Using CFD analysis, the efficiency of the HVAC system during a fire and the movement of smoke towards the exhausts can be checked to optimise fire extinguishment and ensure as clear visibility as possible for those being evacuated, as per local standards. Reports developed may include velocity profiles, temperature/smoke layer profiles for building sections and levels and a standards’ compliance summary.
Computational fluid dynamics, or CFD, is also known as heat transfer. Ultimately, calculations using CFD can help analyse how building exhausts can affect the environment in the following ways:
- Prevention of fire and smoke risks
- Checking indoor air quality
- Designing effective ventilation systems, complementing natural air flows
- Analysing existing ventilation systems
- Calculating heating and cooling loads on building services
These CFD calculations and analyses can be generated by using a range of software. Popular software packages used for CFD analysis include the following:
- PyroSim — uses GUI (graphical user interface) for fire and smoke analysis. It is used to study the smoke patterns by optimising the jet fans inside the basement. It can create smoke images, temperature plots, visibility plots and fan velocity plots.
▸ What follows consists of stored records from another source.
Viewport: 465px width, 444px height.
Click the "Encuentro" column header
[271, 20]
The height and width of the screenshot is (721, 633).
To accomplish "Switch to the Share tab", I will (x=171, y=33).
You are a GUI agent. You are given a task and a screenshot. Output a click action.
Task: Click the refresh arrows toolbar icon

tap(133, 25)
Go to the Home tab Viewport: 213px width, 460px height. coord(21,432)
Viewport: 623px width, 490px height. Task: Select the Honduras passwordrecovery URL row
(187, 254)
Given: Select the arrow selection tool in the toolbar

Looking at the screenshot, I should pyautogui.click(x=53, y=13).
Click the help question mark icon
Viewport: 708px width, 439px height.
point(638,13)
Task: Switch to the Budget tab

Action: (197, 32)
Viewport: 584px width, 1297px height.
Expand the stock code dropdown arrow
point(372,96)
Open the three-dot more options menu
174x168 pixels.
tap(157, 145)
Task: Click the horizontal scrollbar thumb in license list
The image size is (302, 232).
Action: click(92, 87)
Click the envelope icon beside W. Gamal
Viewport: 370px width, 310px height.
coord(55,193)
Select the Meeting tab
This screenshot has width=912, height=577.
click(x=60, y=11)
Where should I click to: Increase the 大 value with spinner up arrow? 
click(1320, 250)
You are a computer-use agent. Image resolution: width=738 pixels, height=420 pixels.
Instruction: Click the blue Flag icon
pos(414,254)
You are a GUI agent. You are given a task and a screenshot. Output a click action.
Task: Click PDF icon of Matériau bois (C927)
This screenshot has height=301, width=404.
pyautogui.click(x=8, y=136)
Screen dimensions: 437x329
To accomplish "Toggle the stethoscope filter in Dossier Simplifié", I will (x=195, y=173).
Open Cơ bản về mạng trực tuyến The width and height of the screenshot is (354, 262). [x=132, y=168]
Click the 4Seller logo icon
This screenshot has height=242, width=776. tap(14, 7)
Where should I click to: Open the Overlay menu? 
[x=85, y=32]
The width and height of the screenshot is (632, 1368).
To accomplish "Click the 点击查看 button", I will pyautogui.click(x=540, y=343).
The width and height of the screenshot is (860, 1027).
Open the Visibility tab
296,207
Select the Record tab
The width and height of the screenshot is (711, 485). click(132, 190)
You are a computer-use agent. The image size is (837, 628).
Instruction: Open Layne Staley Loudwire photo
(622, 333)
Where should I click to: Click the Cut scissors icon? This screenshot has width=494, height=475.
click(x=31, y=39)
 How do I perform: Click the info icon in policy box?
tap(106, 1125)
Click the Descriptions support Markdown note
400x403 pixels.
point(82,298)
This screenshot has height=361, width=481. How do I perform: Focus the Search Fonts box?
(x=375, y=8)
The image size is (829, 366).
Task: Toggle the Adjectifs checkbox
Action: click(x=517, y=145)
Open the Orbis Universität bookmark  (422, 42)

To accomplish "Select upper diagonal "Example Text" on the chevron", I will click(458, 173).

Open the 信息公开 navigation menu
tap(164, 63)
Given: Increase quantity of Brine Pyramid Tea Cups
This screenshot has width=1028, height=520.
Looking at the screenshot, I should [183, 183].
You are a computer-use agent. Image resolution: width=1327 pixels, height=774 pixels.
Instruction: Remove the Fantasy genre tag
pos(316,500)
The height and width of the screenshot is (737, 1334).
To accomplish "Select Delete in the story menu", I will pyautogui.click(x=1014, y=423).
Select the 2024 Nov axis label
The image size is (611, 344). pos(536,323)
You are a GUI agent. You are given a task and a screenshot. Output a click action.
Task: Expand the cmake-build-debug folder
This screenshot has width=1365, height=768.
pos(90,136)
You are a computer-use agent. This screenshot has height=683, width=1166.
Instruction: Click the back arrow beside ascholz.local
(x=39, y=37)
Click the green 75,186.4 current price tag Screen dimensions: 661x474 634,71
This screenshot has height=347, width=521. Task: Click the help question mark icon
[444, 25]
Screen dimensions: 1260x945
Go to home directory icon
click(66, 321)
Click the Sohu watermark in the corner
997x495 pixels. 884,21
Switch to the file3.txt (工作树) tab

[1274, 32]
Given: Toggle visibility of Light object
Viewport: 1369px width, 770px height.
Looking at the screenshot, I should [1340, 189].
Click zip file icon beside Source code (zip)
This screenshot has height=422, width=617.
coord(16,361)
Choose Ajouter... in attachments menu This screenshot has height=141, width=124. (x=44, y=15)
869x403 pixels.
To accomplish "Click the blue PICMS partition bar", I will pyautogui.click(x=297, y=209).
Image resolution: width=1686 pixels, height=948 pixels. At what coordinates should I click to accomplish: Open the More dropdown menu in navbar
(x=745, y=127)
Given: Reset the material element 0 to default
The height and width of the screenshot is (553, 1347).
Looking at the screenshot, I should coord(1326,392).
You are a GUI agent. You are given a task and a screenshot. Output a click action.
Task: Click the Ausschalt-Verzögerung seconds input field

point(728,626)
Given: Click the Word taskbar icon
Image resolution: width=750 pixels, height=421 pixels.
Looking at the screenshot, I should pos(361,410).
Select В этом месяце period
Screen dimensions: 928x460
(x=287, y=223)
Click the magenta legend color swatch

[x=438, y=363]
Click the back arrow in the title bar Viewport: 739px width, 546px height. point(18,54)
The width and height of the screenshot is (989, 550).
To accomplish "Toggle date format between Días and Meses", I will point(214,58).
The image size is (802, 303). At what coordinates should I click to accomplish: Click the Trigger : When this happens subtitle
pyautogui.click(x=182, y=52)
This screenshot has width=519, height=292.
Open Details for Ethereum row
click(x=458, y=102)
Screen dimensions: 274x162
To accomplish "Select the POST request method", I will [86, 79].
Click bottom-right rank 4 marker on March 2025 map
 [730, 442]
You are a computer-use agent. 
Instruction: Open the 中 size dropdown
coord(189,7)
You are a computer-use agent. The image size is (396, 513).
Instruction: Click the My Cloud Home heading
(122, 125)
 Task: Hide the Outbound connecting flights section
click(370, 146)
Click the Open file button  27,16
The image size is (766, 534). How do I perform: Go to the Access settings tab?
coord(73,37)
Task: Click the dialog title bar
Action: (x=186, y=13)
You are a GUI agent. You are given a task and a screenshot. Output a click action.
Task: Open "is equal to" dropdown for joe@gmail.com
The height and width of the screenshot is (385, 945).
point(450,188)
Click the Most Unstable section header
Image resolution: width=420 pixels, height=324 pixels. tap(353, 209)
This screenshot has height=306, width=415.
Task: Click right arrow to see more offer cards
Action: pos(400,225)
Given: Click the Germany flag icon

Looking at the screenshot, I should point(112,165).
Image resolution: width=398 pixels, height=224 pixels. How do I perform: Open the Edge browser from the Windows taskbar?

- Pathfinder – uses GUI (graphical user interface) for occupant evacuation analysis, which can be performed by adopting various human behavioural patterns during evacuation. The output from the Pathfinder includes occupant evacuation times, occupant density, occupant path and speed.
- Rhino – creates 3D modelling for internal and external flow analyses, which can be meshed using a meshing software.
- Salome – a pre-processor for CFD analysis. Using Salome, we can create 3D modelling and meshing. The meshed model can be imported in the flow analysing software and run the simulation.
Car park ventilation is of paramount importance to occupants of these buildings, and with the use of CFD calculations, the ventilation in these spaces can achieve optimum efficiency and even be prepared to handle fires that may occur. As an increasing number of Western firms look for offshore solutions to deliver air quality and air flow analysis reports, many Indian outsourcing companies provide viable options. With a wealth of qualified and cost-effective HVAC mechanical engineering consultants available in India, the challenge lies only in finding experienced companies that understand the Western work culture to deliver these analyses promptly and efficiently.